They looked around at the landscape of people that would likely buy their company and, and the most likely strategic acquirer was E & J Gallo, which at the time was the largest wine maker in the United States, part of a large conglomerate, and so they said, “EJ Gallo is the national acquirer,” and so one thing that most people would do at that point is they would sort of reach out to someone at E & J Gallo and say, “Hey, you know we’re maybe making a decision the next 12 months, would you be interested?” And that’s one way to approach it, but they chose a different route. They chose to do all their pre diligence upfront. Pre diligence means getting all your supplier contracts into a binder or virtual data room, getting all your sales information, all your legal documents, your rent, all of the things that you need to demonstrate and due diligence to an acquirer in advance.

I said to Bonnie and Michael, “Why did you do that? I mean, why didn’t you just wait till due diligence and at least you had an offer on the table?” He said, “Well, two reasons. Number one, we wanted the diligence process to be as smooth as possible to make sure that anything that came up would have been handled preemptively.” Fair enough. The second reason though, was I think, brilliant and he said, “The second reason, we put all the binders together and came to E & J Gallo very buttoned up, very polished. In a subtle way it communicated to E & J. Gallo that we were ready for the dance. We were ready for the prom and if they didn’t want to take us to the prom, that was their prerogative, but we were going to the prom,” meaning, “We were going to sell this company and if E & J Gallo chose to drag their feet or not make an offer, the veiled threat without them having to kind of play hardball, the veiled threat was they were going to go to somebody else and I think that is such an important strategy for owners. 
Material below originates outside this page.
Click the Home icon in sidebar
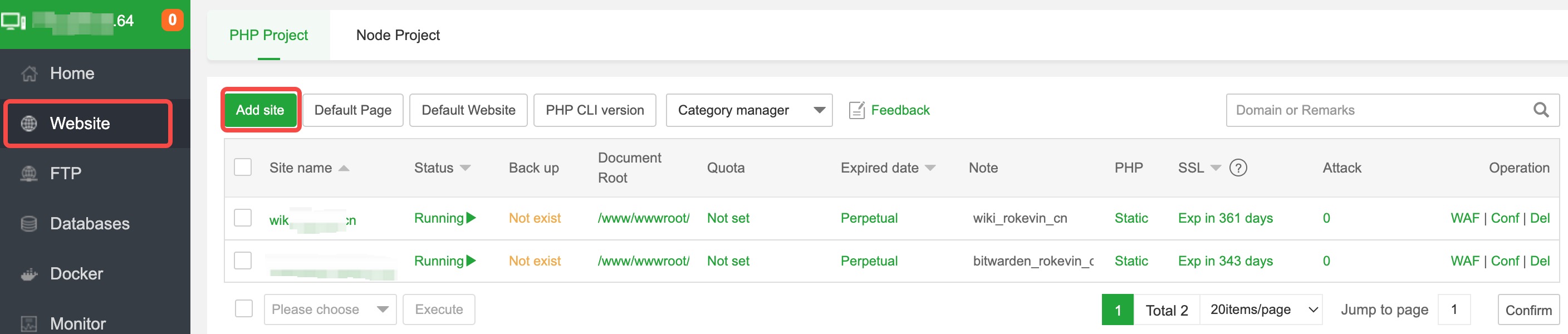This screenshot has height=334, width=1568. click(28, 73)
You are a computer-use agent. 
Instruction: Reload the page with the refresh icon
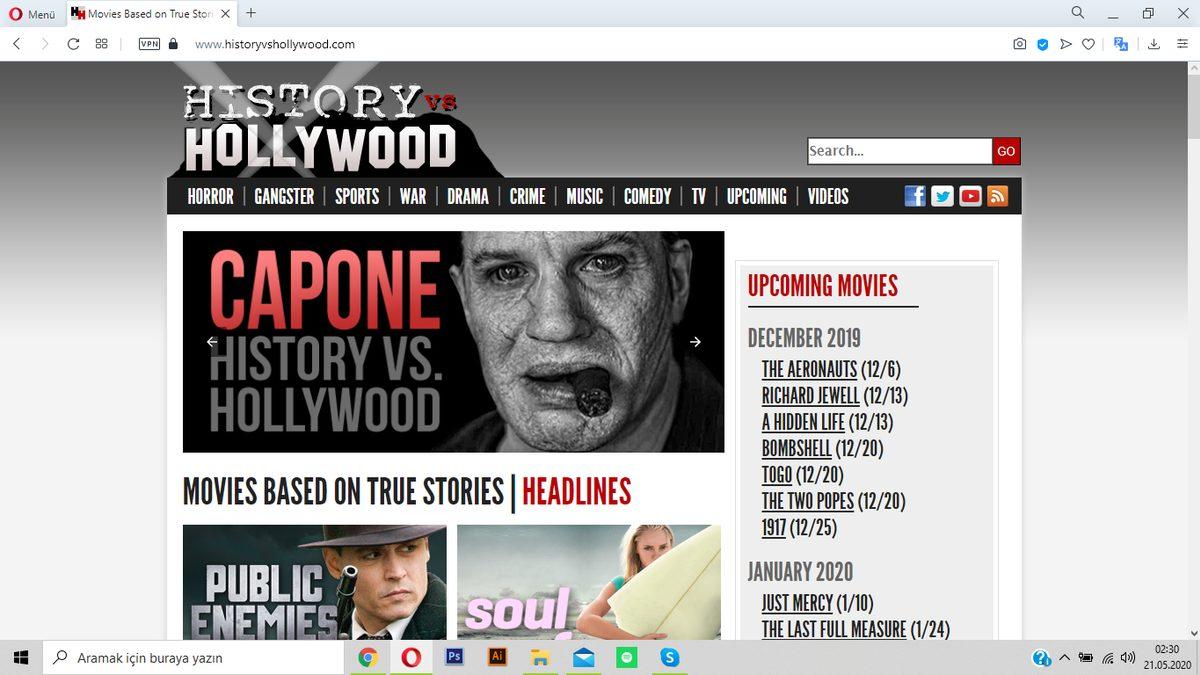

It’s not like selling a car or selling a house where you can put it on the market and see what offers to get in and take it back off. Selling a Business is not like that. You do irreparable harm if you try to kind of sell it to test the waters, so to speak, so I think what you want to do is be very, very thoughtful about your pre diligence. When you make the decision to go to market, you want to do your due diligence. Again, it’s going to make everything run much more smoothly but it also is going to communicate to the acquirers that you’re serious and that you’re going to find a buyer and that may be them but it may not be if they’re not interested so I think it’s a really important thing to do and it goes back to your like what do you need to do in that kind of 12 months leading up to a sale? Hire somebody like yourself or an accountant or consultants. Do pre diligence because I think it’s a hugely underlooked strategy – overlooked strategy and I think it can play very well to value your company.

Laurie Barkman:

I like how you describe that and I can say, as a as a intermediary or broker advisor, someone who works with small to medium sized companies to help bring them to market buy side and sell side, both not in the same transaction, of course, but this pre diligence that I like the term, I do that work and so as you were talking, I’m thinking, “Yep, yep, check, check, check,” because guess what? We need all of that information to be able to bring you to market and in a way that showcases all your strengths. Also, we want to know if there are any risks. We don’t want any surprises. No one likes surprises in diligence or negotiation so if there are any things that we want to call out ahead of time, in a way that we’re now owning the narrative, let’s do that. Getting all of the ducks in a row in that manner is really, really important and I like this part of the discussion we’re having, John, because it’s enabling us to transition from this discussion of planning and getting ready for an exit or getting ready for what I call ‘from transition’ now ‘to transaction’ and finding the right buyer having the process I’m holding up for those of you on the YouTube channel, you’ll see the book that we’re talking about, The Art of Selling Your Business that John wrote. Chapter 10 makes me smile, John, you know what chapter 10 is?

John Warrillow:

I don’t have it in front of me, what was chapter 10, you got to remind me.

Laurie Barkman:

I’m going to tell you, as we start to talk about that, and the essence of this book is helping business owners really get ready for selling their company. Some of the elements that John’s already — that you’ve talked about…how to think about the sales transaction process, how to get ready, some of these questions to consider, when’s the best time to sell, and chapter 10, is “Getting Almost Naked.” What this chapter is about is preparing a market document that we call a confidential investment memorandum, or the acronym is a CIM and so now I write a lot of these and so I’m intimately familiar with what a CIM is, and how to, like I said, market this business and so your phrasing made me laugh; getting almost naked, what does that really mean, and tell us in the context of what we’re really doing, which is we’re packaging this business to sell and some of the things that owners are going to want to showcase.

John Warrillow:

Yeah, for sure, so keep in mind where this sits in the process. Usually the acquirer has signed a nondisclosure agreement, so they’ve, it’s not just like you would give this to everybody under the sun. The same goes to people who are in very controlled lists, ones who have signed a nondisclosure agreement so that it’s not being kind of published in the public domain or anything like that, but it’s a very detailed overview of your company and it includes all of the things that you would expect an acquirer to want to know about so, what’s your profitability? What’s your product roadmap, what’s your employees, where, what’s their description, etc. And in a lot of ways, it is a marketing document.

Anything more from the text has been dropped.